2.2 Microbial restoration: moving beyond interactions with
plants
Like invertebrates, it is generally assumed that microbial diversity and
function in revegetated areas will naturally attain the level maintained
in remnant sites. However, communities of microbes are monitored the
least of any organism group post-restoration (5% of projects) (Kollmannet al. , 2016). For microbes, targeted reintroductions aimed at
improving plant health are the focus: inoculation of single species of
non-native Arbuscular Mycorrhizal Fungi (AMF) is a common restoration
practice (Asmelash, Bekele and Birhane, 2016). Non-native AMF are used
to help revegetated plants establish and grow, but this practice ignores
all other components of soil biota. Indeed, it has been argued that AMF
inoculations could be improved by incorporating whole native communities
rather than using single non-native species (Asmelash, Bekele and
Birhane, 2016), and this hypothesis is now being tested through field
trials (Lance et al. , 2019). There are analogous developments in
fields that use cyanobacteria to improve soil processes. Emerging
studies examining the efficacy of whole community transfer of
cyanobacteria (Chiquoine, Abella and Bowker, 2016) are challenging the
traditional use of single-strains of laboratory reared species (Rossiet al. , 2017).
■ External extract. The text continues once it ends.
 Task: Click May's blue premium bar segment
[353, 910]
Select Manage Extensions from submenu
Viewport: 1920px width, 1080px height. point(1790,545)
The implementation of both invertebrate and microbial rewilding projects
is impeded by knowledge gaps. Addressing these gaps would include
greater monitoring both post-restoration to identify which groups are
failing to recolonise revegetated areas and post-rewilding to determine
which groups have established (Table 1). Further, for ecological
restoration, it might make more sense to consider whole communities: the
ultimate success for restoration would be to reinstate biodiversity and
ecosystem function in its entirety. To do this, microbial rewilding will
need to venture from the plant focused singular AMF inoculation studies,
while invertebrate rewilding should broaden from earthworms to
communities that include a greater diversity of functional groups, such
as those found in litter (Figure 1).